SECTION 2. Amends Subchapter B, Chapter 32, Human Resources Code, by adding Section 32.0531, as follows:
Sec. 32.0531. PACE PROGRAM TEAM. (a) Requires DADS to establish a PACE program team composed of experienced personnel. Provides that the team is responsible for increasing public attention and awareness of the availability of PACE program sites, increasing the number of PACE program sites operating in this state, and serving as a liaison with the state and federal agencies responsible for administering the PACE program, participants in the program, and PACE program sites.
(b) Requires the PACE program team to conduct a study to evaluate the feasibility of implementing a statewide standard reimbursement rate for all providers of services under the PACE program.

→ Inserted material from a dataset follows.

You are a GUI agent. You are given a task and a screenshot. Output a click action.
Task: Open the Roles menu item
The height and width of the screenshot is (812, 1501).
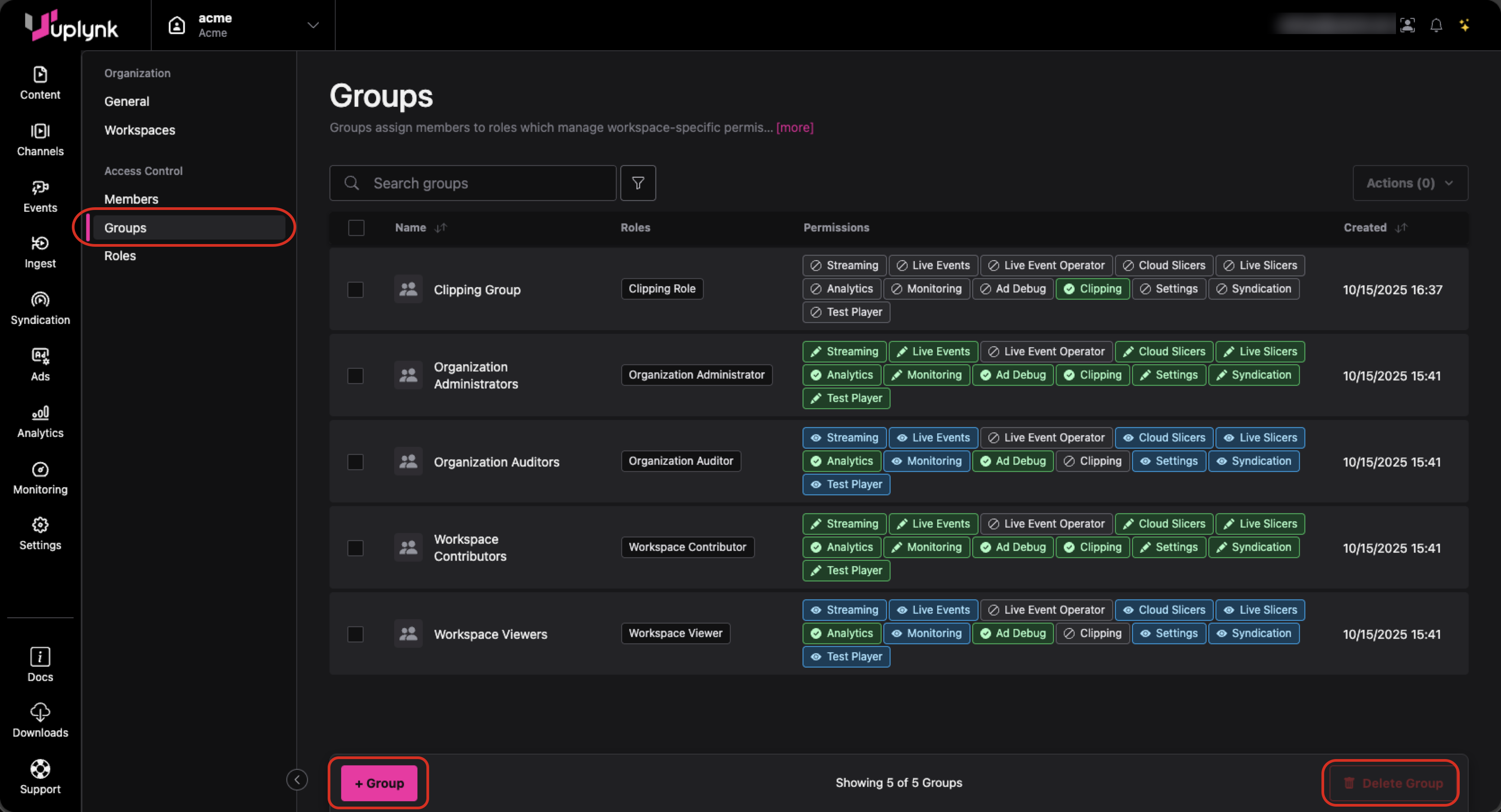120,256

Requires the PACE program team, not later than September 1, 2012, to submit to HHSC a written report containing the findings of the study conducted under this subsection and the team's recommendations. Provides that this subsection expires September 2, 2012.
SECTION 3. Requires a state agency, if necessary for implementation of a provision of this Act, to request a waiver or authorization from a federal agency, and authorizes delay of implementation until such a waiver or authorization is granted.
SECTION 4. Effective date: September 1, 2011.